**Passage to read**

*** Begin section ***

Unfortunately, within a mile or two of the final descent down to 224 I came upon the road block. They had erected several concrete barriers and piled boulders on both sides. One side could have been bypassed if I walked the bike through and was very careful, but I suspected there would be landslides or other natural barriers further down the road and didn't attempt to by past it.

I ate a protein bar and head back the way I came. This time I was able to go a bit faster and with greater confidence on the gravel road. When I eventually got back to the sheriffs, I told him the road was blocked. He said, "Yeah, I probably should have told you about that. There are several landslides just past it so you wouldn't have made it through anyway."

By the time I got home I'd ridden 120 miles, more than half of it off-road. The total route took 4 hours.

Monday, March 9, 2015

South-central Washington on a sport bike

This past weekend I went for an overnight trip to visit family at their home in rural south-central Washington state. I rode my 2012 Suzuki GSX-R750, nicknamed "Shoot to Thrill." The weather was perfect, the road conditions were great, the bike ran wonderfully.

I left Gresham Saturday morning and got on I-84 westbound. At I-205 I crossed the Columbia River and got on SR14 eastbound. Between Washougal and North Bonneville I got stuck behind some slow cars that for whatever reason were all Oregon drivers. To this day I don't know why people think driving 10 mph below the speed limit is a good idea.

*** End section ***

**Supplied information**
*** Begin section ***

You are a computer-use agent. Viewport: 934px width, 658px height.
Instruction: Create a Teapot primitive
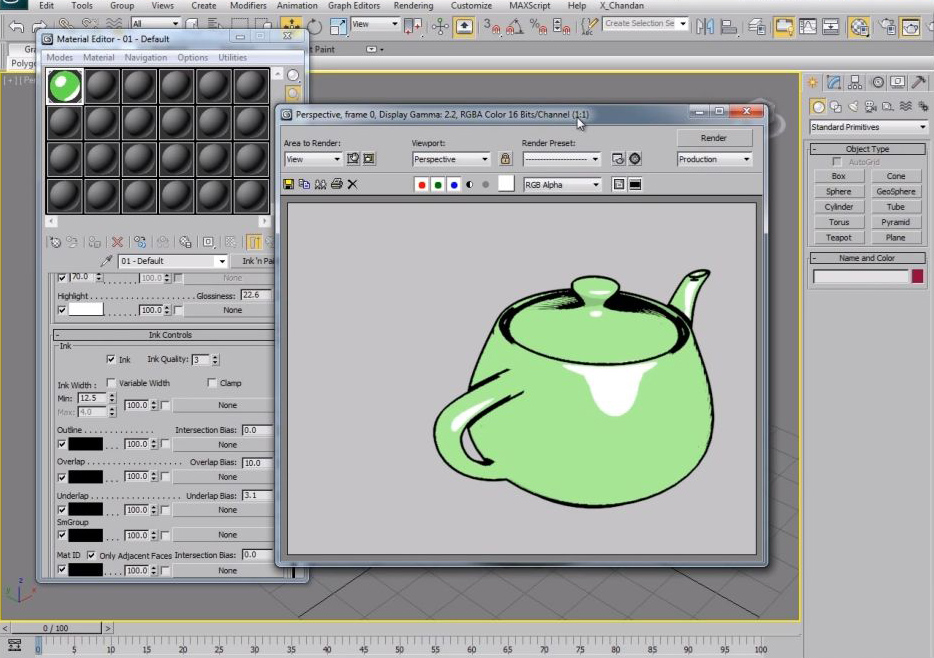pos(838,237)
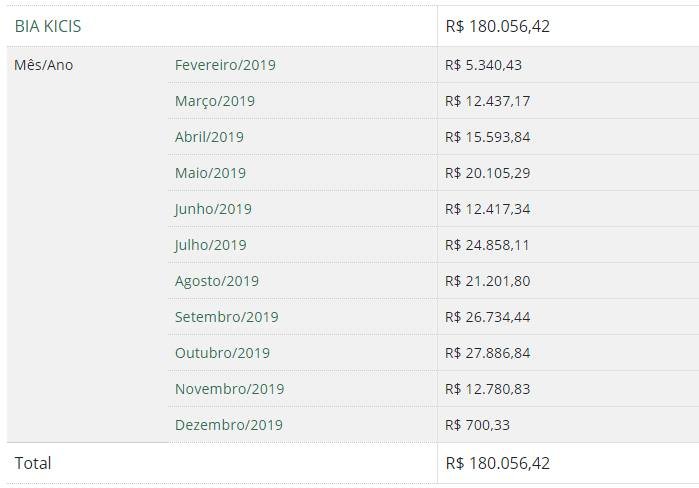Screen dimensions: 699x488
Task: Open Dezembro/2019 expense details
Action: click(229, 425)
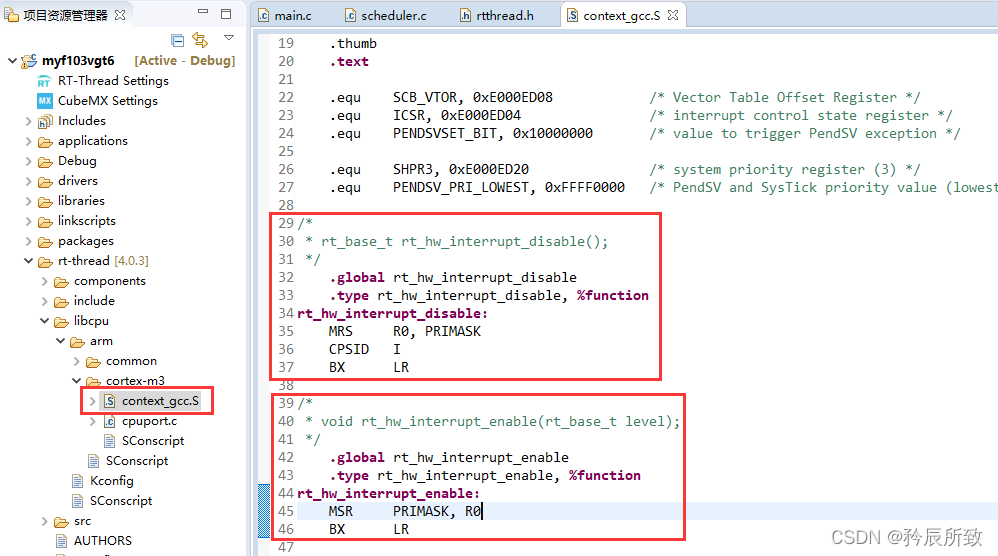Select cpuport.c file in tree
Screen dimensions: 998x556
149,421
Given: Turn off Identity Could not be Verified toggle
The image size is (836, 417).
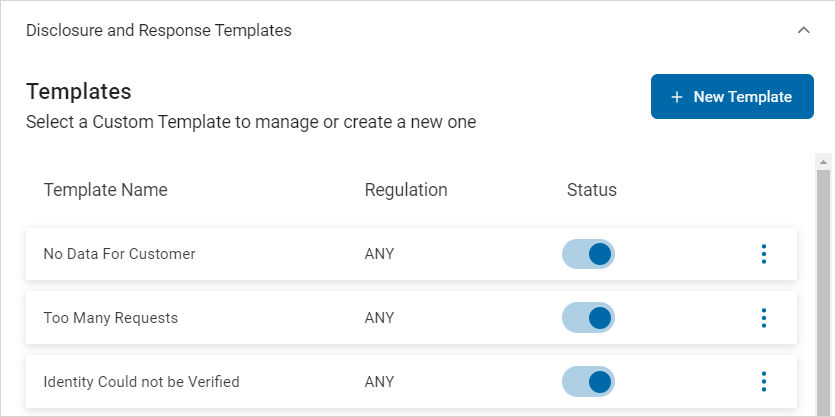Looking at the screenshot, I should click(588, 382).
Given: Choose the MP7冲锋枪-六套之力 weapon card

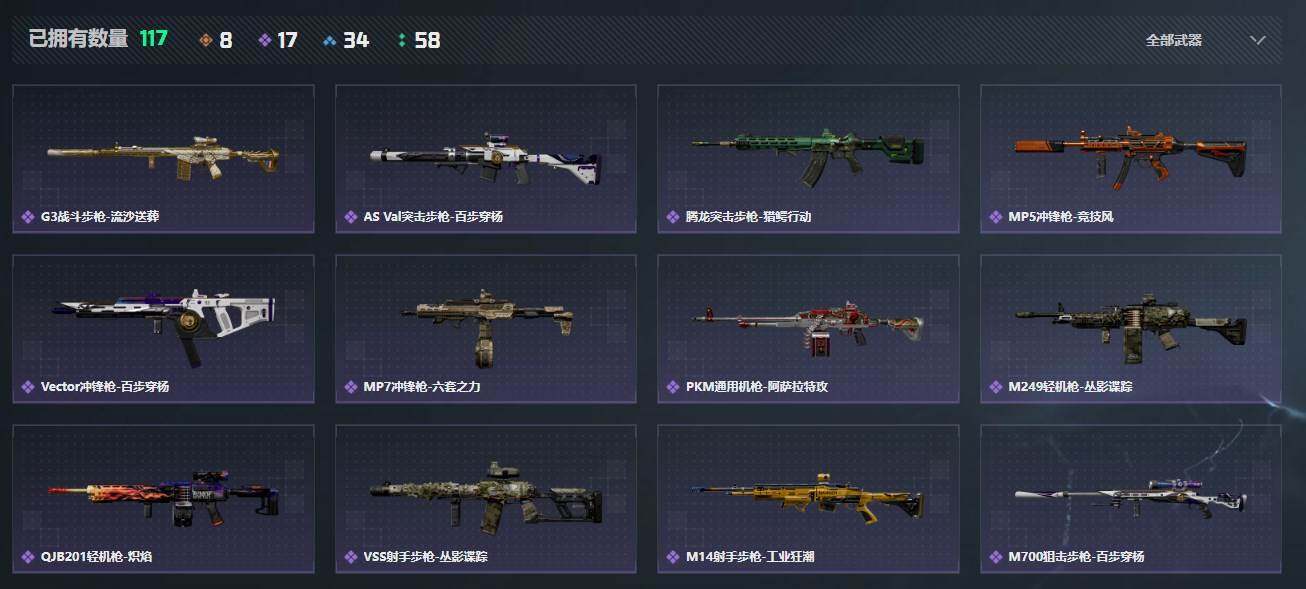Looking at the screenshot, I should coord(485,329).
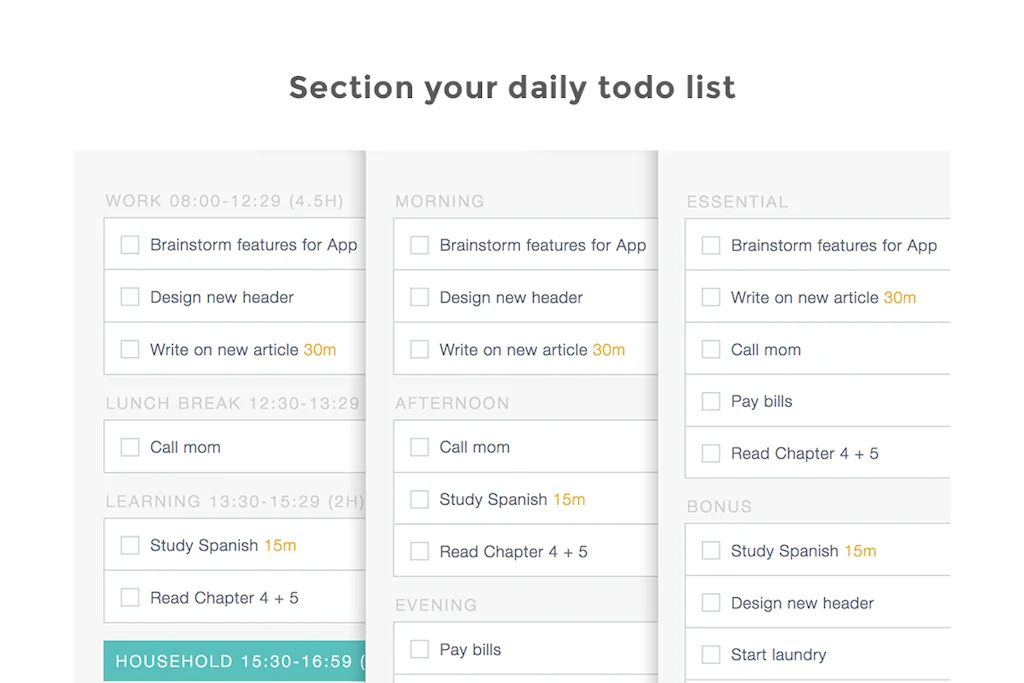1024x683 pixels.
Task: Click the 'Bonus' section heading
Action: coord(719,507)
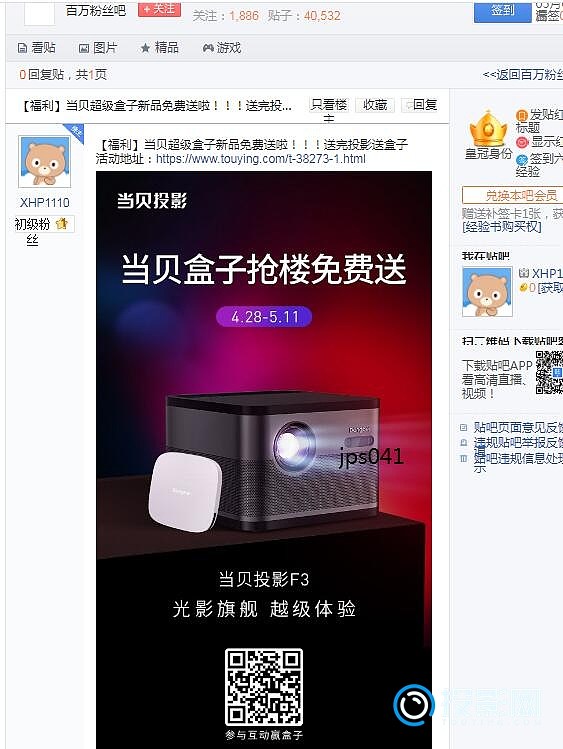This screenshot has height=749, width=563.
Task: Click 兑换本吧会员 button
Action: pos(512,195)
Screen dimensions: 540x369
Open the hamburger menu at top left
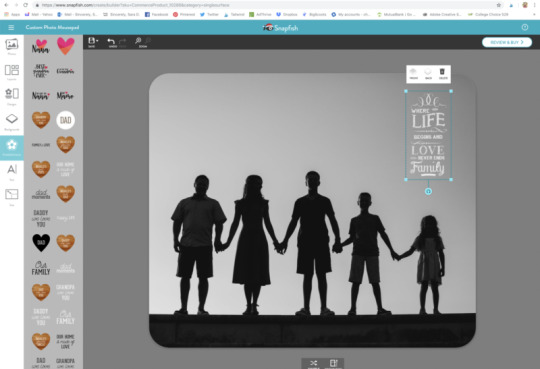pyautogui.click(x=11, y=27)
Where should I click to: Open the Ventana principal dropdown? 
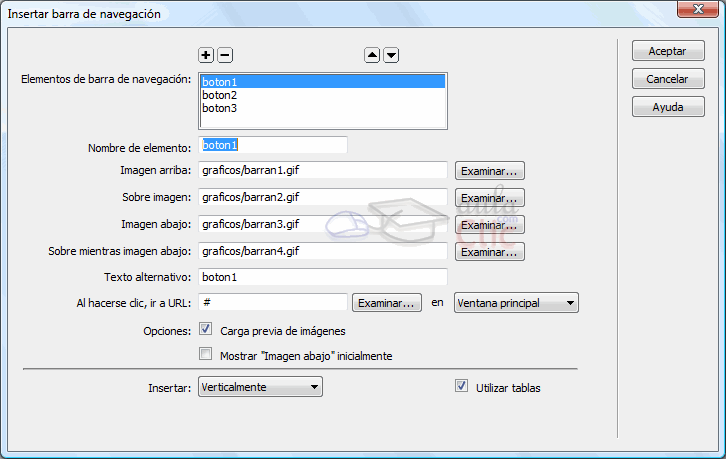pos(516,302)
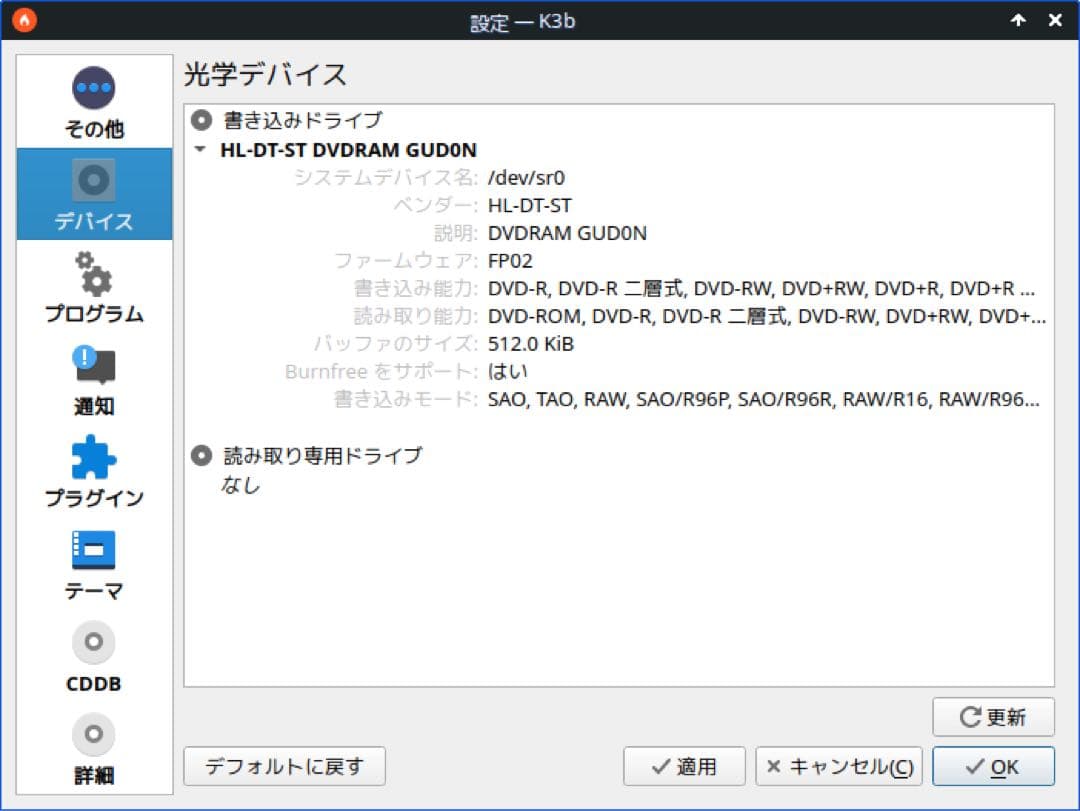Select the /dev/sr0 system device row
1080x811 pixels.
point(527,178)
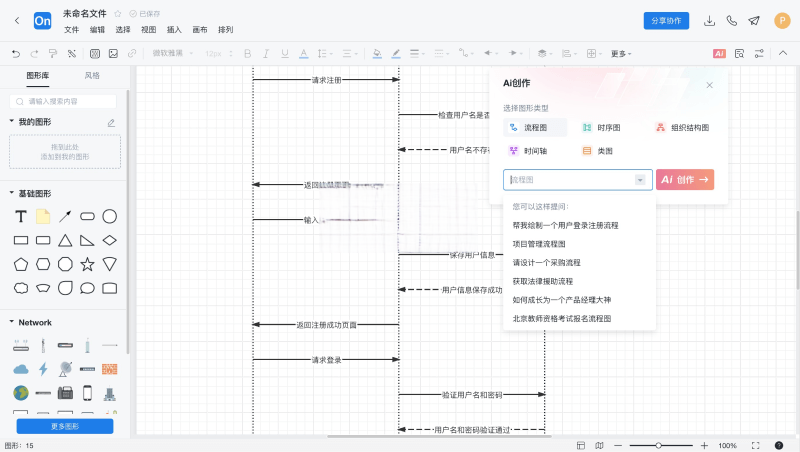Screen dimensions: 800x452
Task: Star the file as favorite
Action: (x=118, y=14)
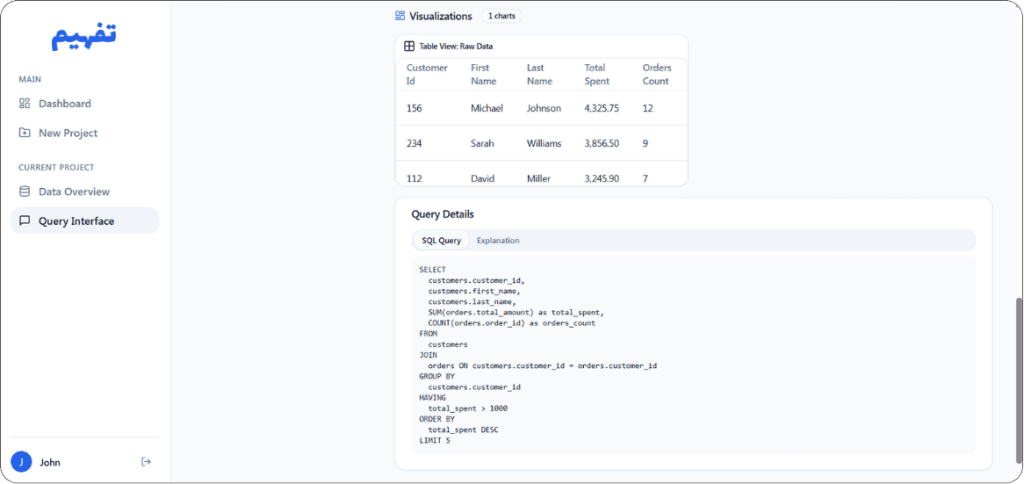The width and height of the screenshot is (1024, 484).
Task: Click the Visualizations section icon
Action: pos(400,16)

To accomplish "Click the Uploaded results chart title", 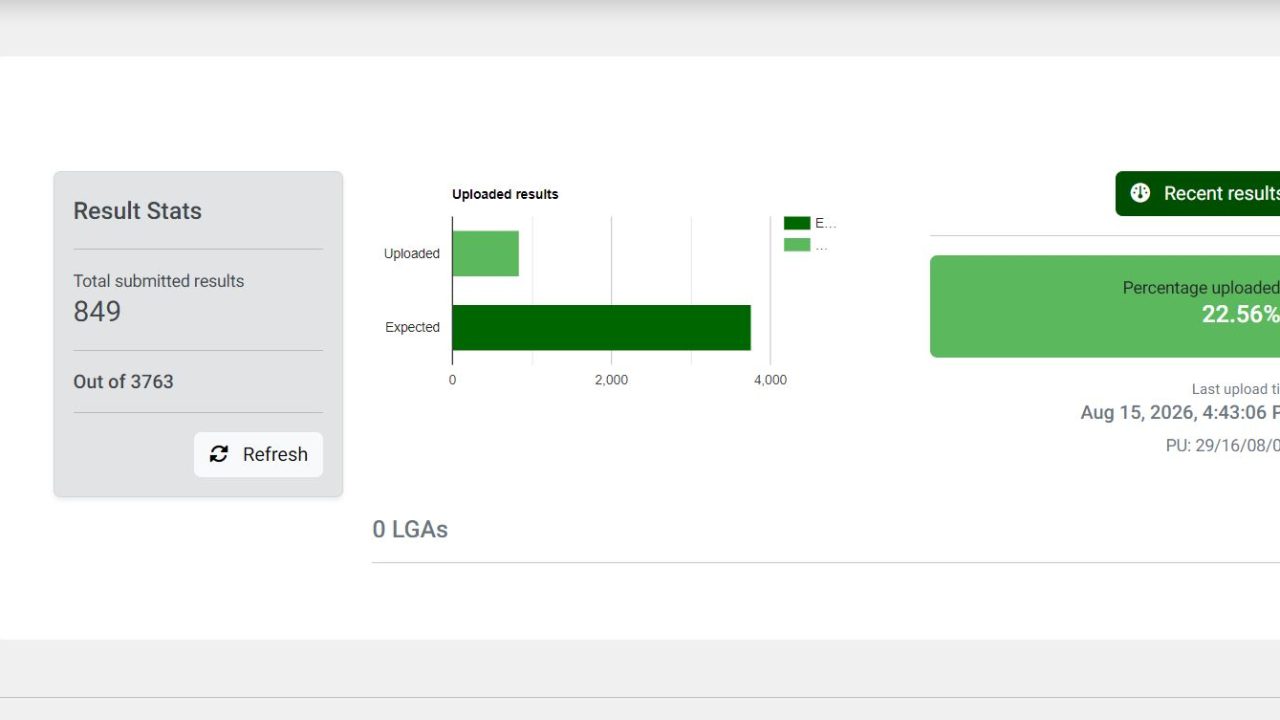I will [x=505, y=194].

*** End section ***

**What to do**
1 – In the motorcycle ride passage, what bike did the writer ride on the trip to visit family in south-central Washington?
2 – Please carry the motorcycle ride passage on from its last sentence.
The rows have no connection to the motorcycle ride passage.

**Answers to the tasks**
1 – A 2012 Suzuki GSX-R750 nicknamed "Shoot to Thrill."

2 –
Here is the Google Maps route I took.

I stopped at the rest area on the north end of the Hood River bridge for a bio break. The sun was bright, air temperature was about 60 degrees, and the wind was calm. The river was nearly mirror perfect. Continuing east I had more of the road to myself without the hassle of slow cagers. At Lyle, I headed northeast on highway 142. This road follows the Klickitat River and has many fast sweepers and a few tight turns. The road was in great condition and didn't appear to suffer any damage during the winter.

In Goldendale, I rode south a few miles on highway 97 to the Chevron where I filled up my fuel tank. I rode 133 miles on 2.3 gallons of gas. What a machine! After a quick snack, I continued east on the Bickleton Highway, then to my sister's house. The last two miles were on gravel road, and although that's never any fun on a sport bike, I kept it upright and stable.

The ride home the next day was even better. Rather than backtracking the whole way, I continued east to the tiny community of Bickleton before heading south to Roosevelt. This stretch of road is simple at first glance, but has some interesting characteristics. It has numerous straight stretches a few tenths of a mile long, followed by a 90 degree turn posted at 30-45 mph. Each turn is banked, and the pavement is in perfect shape. There is some gravel on many of the curves, however, so picking a good line and maintaining control is critical. The other interesting aspect of the route is the rows and rows of wind turbines.

Here is the Google Maps route I took home.

The road descents about 2,000 feet to the road-side community of Roosevelt along the Columbia River. It comes to a T-intersection with SR14. I turned right and headed west toward home. From this point forward, SR14 can be extremely windy. Today, however, it was calm and I had the road practically to myself.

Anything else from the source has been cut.